CS 886: Deep Learning and Natural Language Processing
Winter 2020 |
|
INSTRUCTOR: |
Ming
Li |
DC 3355, x84659 |
mli@uwaterloo.ca |
Course time and location: | Mondays
3:00-5:50pm, DC 2585 (Starting from Jan 20) |
Office hours: | I will try to do office
hours by phone (please call me at 519-500-3026 any time), or
by appointment |
Reference Materials: | Papers listed below.
|
Deep learning has brought truly revolutionary changes in NLP research. This course intends
to review the recent progress of this exciting development.
The course will be run as follows.
I will do some lectures at the beginning introducing recent breakthrough results
that have fundamentally changed NLP research. These include word2vec, and pretraining models
such as GPT and BERT, and single headed attention RNN.

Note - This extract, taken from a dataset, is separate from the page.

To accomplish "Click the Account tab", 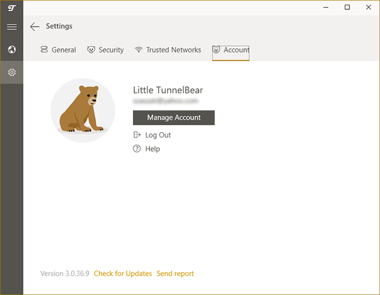I will click(231, 50).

Then during the second part of the course,
each student will present one or a group of
research papers from the paper list I
give below (mainly from the first two lists, and please discuss with
me about your choices).
The paper you choose should represent an important progress in NLP
or on shortcomings of current approachs and how we can solve the
fundamental problem in NLP: understanding. Additionally, each student will need
to do one course project of your own choice and present
it to the class at the end of the term.
I expect the students already knew the basics of
deep learning such as different type of
gates, pooling, backpropogation gradient descent methods,
fully connected networks,
recurrent networks such as LSTM,
convolutional networks, and more specialized
structures such as residue networks and Grid LSTM, recursive structure,
memory networks, sequence-to-sequence structure, generative adversarial nets
(GANs). If you do not already know about these, you can read about
these materials online or go to my lecture notes at:
https://cs.uwaterloo.ca/~mli/cs898-2017.html
GPUs: In order for some of you to do experiments,
students can go to https://www.awseducate.com/application
to sign up. Amazon will review the application for a couple of days.
More information can be
found at: https://aws.amazon.com/cn/education/awseducate/
Sharcnet might be another resource for GPU.
It is possible to apply for a TPU from google,
https://heartbeat.fritz.ai/step-by-step-use-of-google-colab-free-tpu-75f8629492b3
Marking Scheme:
Each student is evaluated according to the following three components:
-
[30 marks] Present a paper that represents one aspect of recent progress in NLP (30 minutes). You need to demonstrate thorough understanding of
the relevant literatures of your topic.
Presentations should be an in-depth
survey of the relevant literature and educational. Each week, we will have
three students presenting.
-
[65 marks] Do a project in one NLP direction, and present your own
project in class at the end of the term for 20 minutes. Hand in a
project
report of about 10 pages at the end of the term.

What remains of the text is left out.